"Nous vivons une décomposition des sociétés politiques" : interview de Jean-Louis Bourlanges dans Le Figaro

"Nous vivons une décomposition des sociétés politiques" : interview de Jean-Louis Bourlanges dans Le Figaro

« Nous vivons une décomposition des sociétés politiques » : interview de Jean-Louis Bourlanges dans Le Figaro

Retrouvez l'interview de Jean-Louis Bourlanges au journal Le Figaro, également disponible sur leur site internet.

Le Figaro - Que vous inspire la crise institutionnelle qu'a traversée l'Italie ?
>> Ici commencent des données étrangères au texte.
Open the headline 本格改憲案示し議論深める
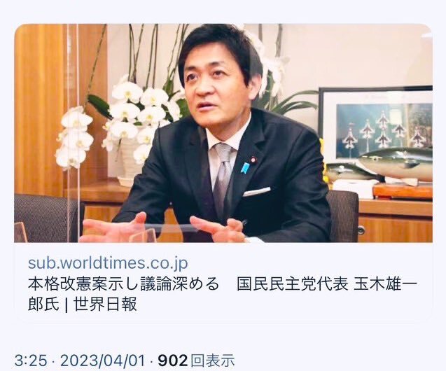Viewport: 446px width, 371px height. tap(123, 284)
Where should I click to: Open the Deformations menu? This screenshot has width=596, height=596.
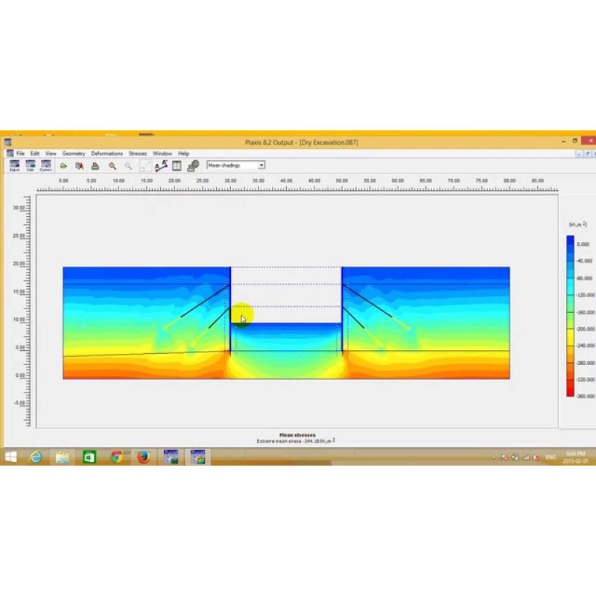[x=107, y=153]
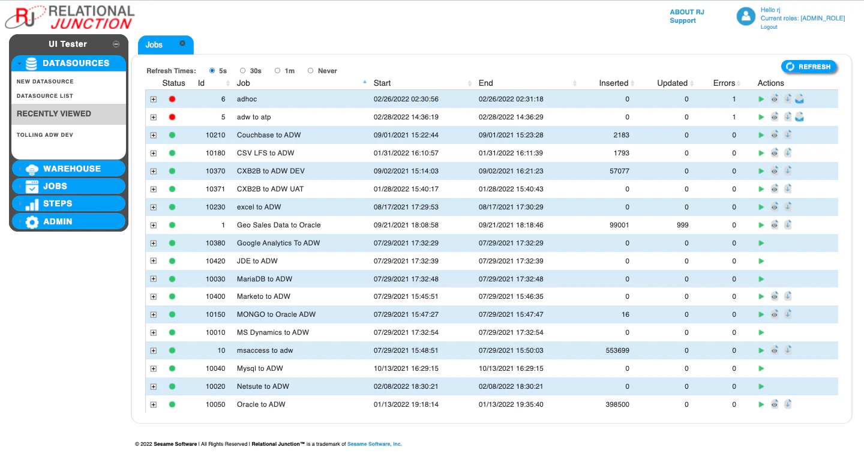The height and width of the screenshot is (474, 864).
Task: Click the DATASOURCES database icon in sidebar
Action: 31,63
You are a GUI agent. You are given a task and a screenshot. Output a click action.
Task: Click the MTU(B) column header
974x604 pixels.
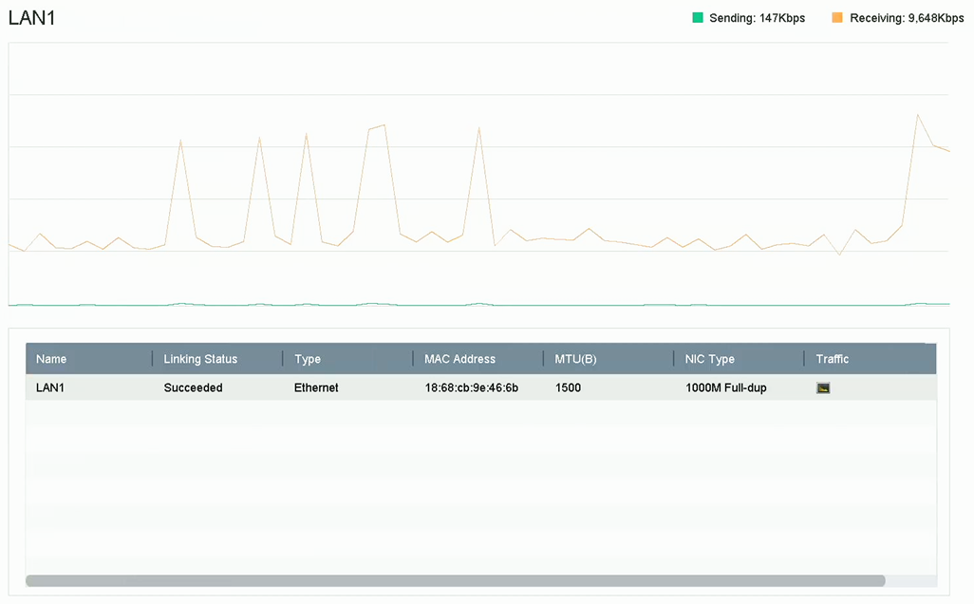[x=575, y=359]
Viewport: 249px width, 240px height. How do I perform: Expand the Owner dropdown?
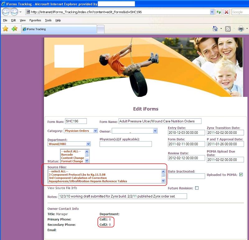(x=155, y=131)
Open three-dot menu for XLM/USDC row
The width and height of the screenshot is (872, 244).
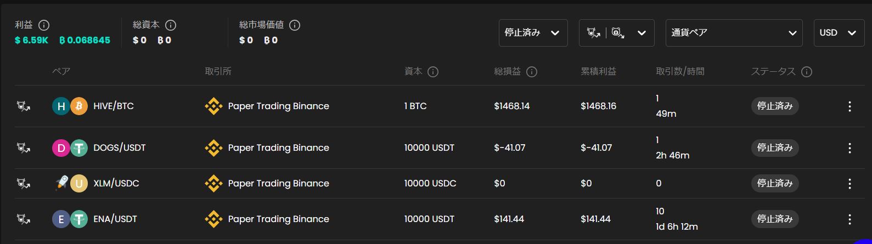[850, 184]
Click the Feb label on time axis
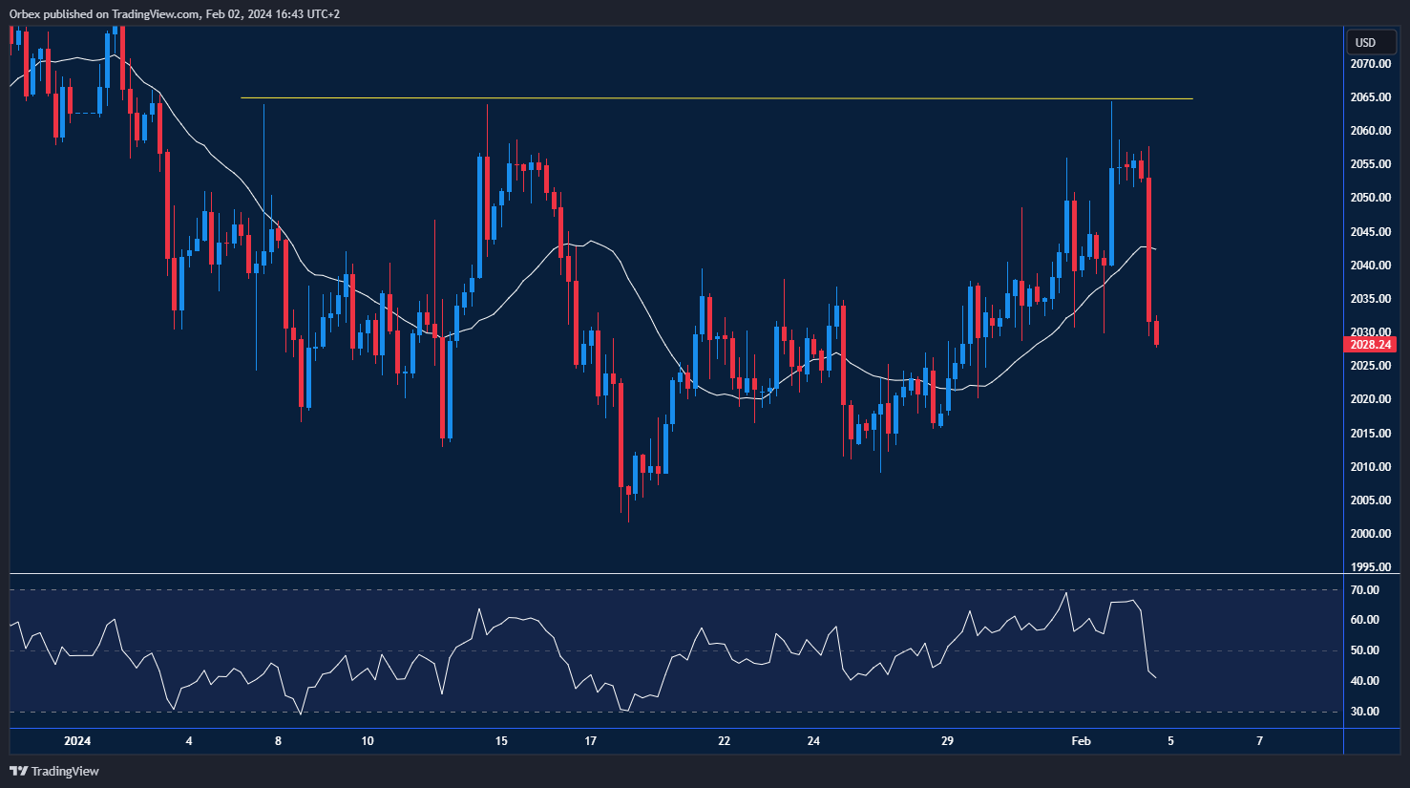The width and height of the screenshot is (1410, 788). (1081, 741)
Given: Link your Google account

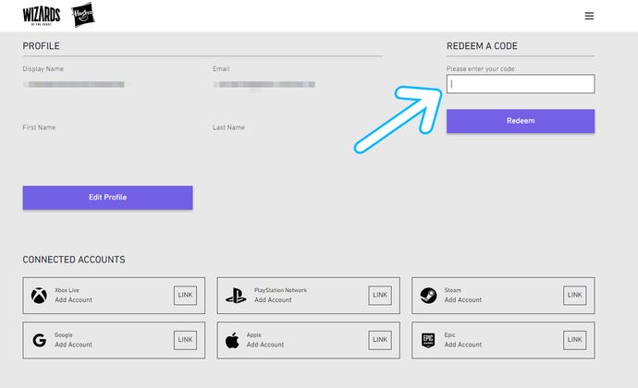Looking at the screenshot, I should (185, 340).
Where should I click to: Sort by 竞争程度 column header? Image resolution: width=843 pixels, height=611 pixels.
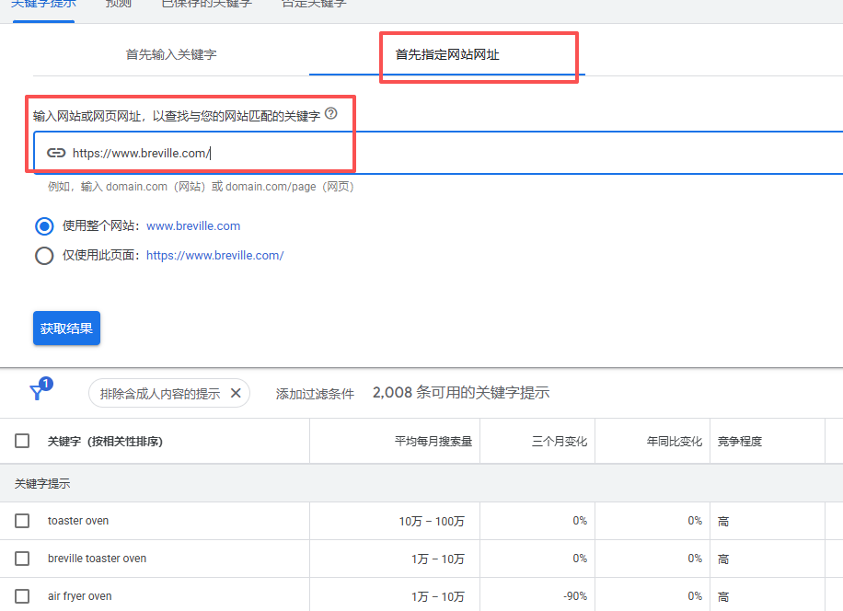tap(740, 442)
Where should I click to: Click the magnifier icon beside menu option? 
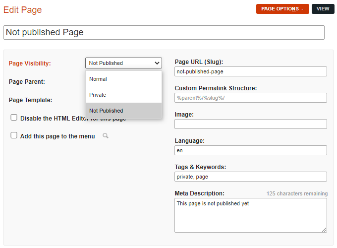[x=105, y=135]

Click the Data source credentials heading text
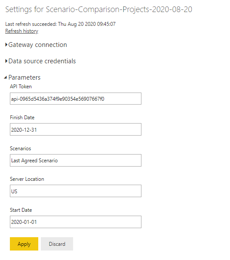tap(42, 61)
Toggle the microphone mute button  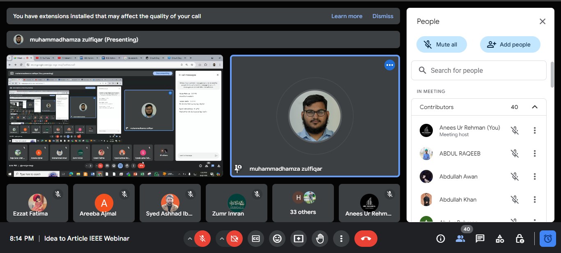tap(202, 239)
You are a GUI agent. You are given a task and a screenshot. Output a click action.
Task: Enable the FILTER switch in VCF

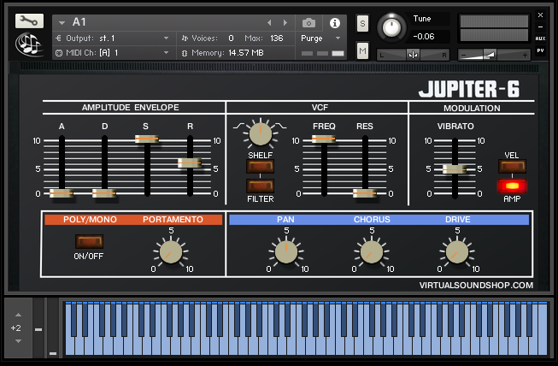pos(260,186)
Jean-Louis Bourlanges - L'Italie a toujours été, pour le meilleur et pour le pire, un lieu d'intense innovation politique. Au XXe siècle, les Italiens ont inventé le fascisme, la démocratie chrétienne, l'eurocommunisme et, avec Berlusconi et avant Trump, le populisme de milliardaire. Ce qui se passe au-delà des Alpes doit donc être pris très au sérieux. Il ne s'agit pas simplement de savoir si les Italiens sont satisfaits ou mécontents de la construction européenne, telle qu'elle piétine depuis plus de vingt ans. C'est une certaine idée de la démocratie qui est mise en cause par l'arrivée au pouvoir d'un parti d'extrême droite d'une incroyable violence verbale, la Lega. De plus, nous n'avons pas lieu d'être rassurés par l'alliance de celle-ci avec une formation politique, 5 Stelle, assez dérangée pour ériger en règle de conduite une absolue docilité aux humeurs changeantes de l'opinion et pousser donc à l'extrême le principe d'abdication populiste des dirigeants publics.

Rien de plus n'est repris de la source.